Two-piece smooth curve fitting (after adjusting for all the covariables) was used to explore the non-linear associations between ln-transformed NLR and renal function (eGFR and ACR) stratified by age, sex, ACR, and eGFR groups (Supplementary Figures S2–3 and Tables S3–4). An inverted U-shaped curve was observed between ln-transformed NLR and eGFR in participants aged 40–59 years (inflection point [ln-transformed NLR] = 0.87) (Supplementary Figure S2A and Table S3). When ln-transformed NLR was below 0.87 (Supplementary Table S3), there was a significant positive association with eGFR (β = 2.11; 95% CI: 0.05, 4.16). Above this threshold, the association became significantly negative (β = −9.57; 95% CI: −12.99, −6.15). One possible explanation is that middle-aged individuals may maintain renal reserve and compensatory mechanisms, so early inflammation (elevated NLR) may trigger compensatory hyperfiltration that temporarily delays damage, with differences between individuals contributing to variability. These thresholds imply that low-to-moderate NLR may have a limited impact, whereas higher levels (above critical points) could increase the risk of renal injury and CKD progression. Clinically, NLR may serve both as a continuous biomarker and—if cut-offs are validated—as a risk marker. Monitoring thresholds may aid in early detection and timely intervention. Longitudinal studies are needed to establish optimal cut-offs and determine whether reducing NLR improves patient outcomes.
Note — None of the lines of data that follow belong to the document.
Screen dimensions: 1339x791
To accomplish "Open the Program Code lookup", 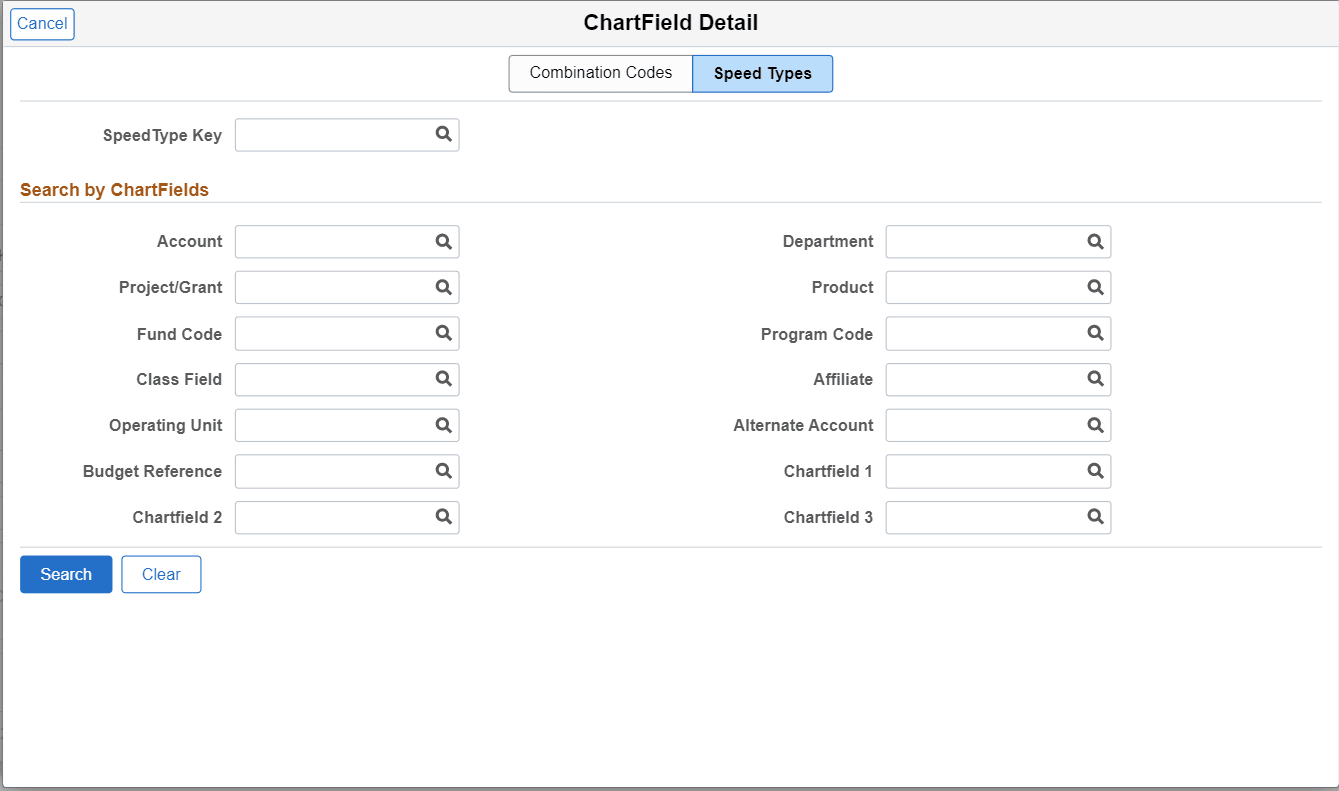I will pyautogui.click(x=1095, y=333).
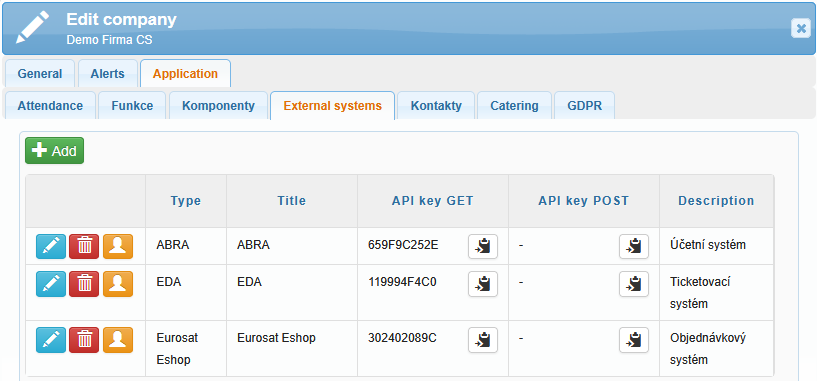The image size is (817, 381).
Task: Go to the GDPR sub-tab
Action: click(x=585, y=106)
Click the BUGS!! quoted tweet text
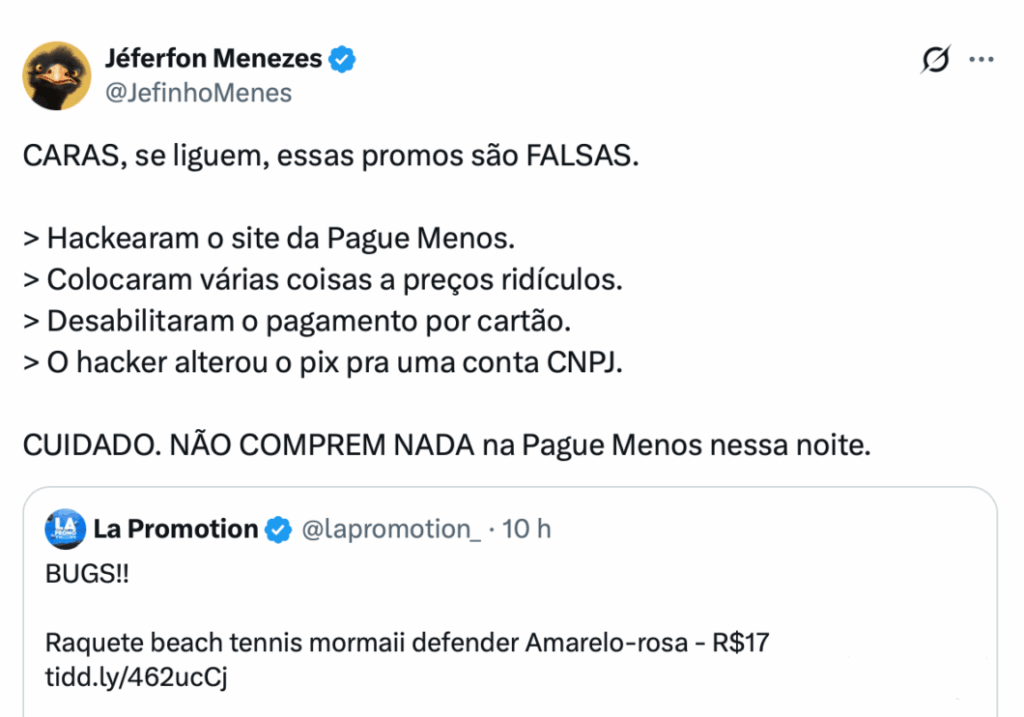Viewport: 1024px width, 717px height. [86, 574]
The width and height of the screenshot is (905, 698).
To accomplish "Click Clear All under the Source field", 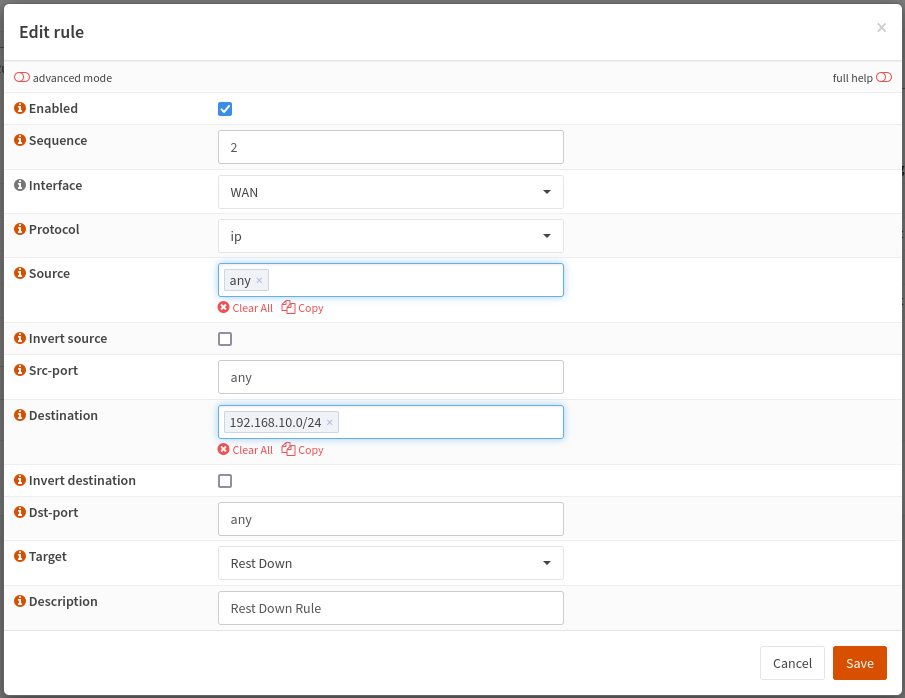I will (245, 307).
Furthermore, significant negative associations were observed for eGFR in males (β = –4.19 [95% CI: –6.01, –2.38], Supplementary Figure S2B; inflection point [ln-NLR] = 0.55) and in the ACR ≤ 30 group (β = –2.15 [95% CI: –3.83, –0.47], Supplementary Figure S2C; inflection point [ln-NLR] = 0.76), occurring after their respective inflection points (Supplementary Table S3). For ln-transformed ACR, consistent with the above multiple linear regression results, positive correlations were observed between ln-transformed NLR and ln-transformed ACR (Supplementary Figure S3 and Table S4). Before the corresponding inflection points (Supplementary Table S4), significant positive associations were observed between ln-transformed NLR and ln-transformed ACR, with inflection points at 0.67 (β = 1.41 [95% CI: 0.74, 2.07]) for participants with eGFR 45–60 mL/min/1.73 m² (Supplementary Figure S3A), 1.29 (β = 0.21 [95% CI: 0.10, 0.31]) for those aged 40–59 years, and 1.39 (β = 0.31 [95% CI: 0.19, 0.43]) for those aged 60–80 years (Supplementary Figure S3B). Meanwhile, significant positive associations were observed after the corresponding inflection points between ln-transformed NLR and ln-transformed ACR, with inflection points at 1.11 (β = 0.45 [95% CI: 0.20, 0.71]) for participants with eGFR ≥ 90 mL·min^-1·1.73 m^-2 (Supplementary Figure S3A) and 1.29 (β = 1.10 [95% CI: 0.62, 1.57]) for those aged 40–59 years (Supplementary Figure S3B).

In conclusion, NLR may be a simple and accessible risk marker for CKD progression that could inform early intervention. However, the cross-sectional design precludes causal inference, and prospective longitudinal studies are needed.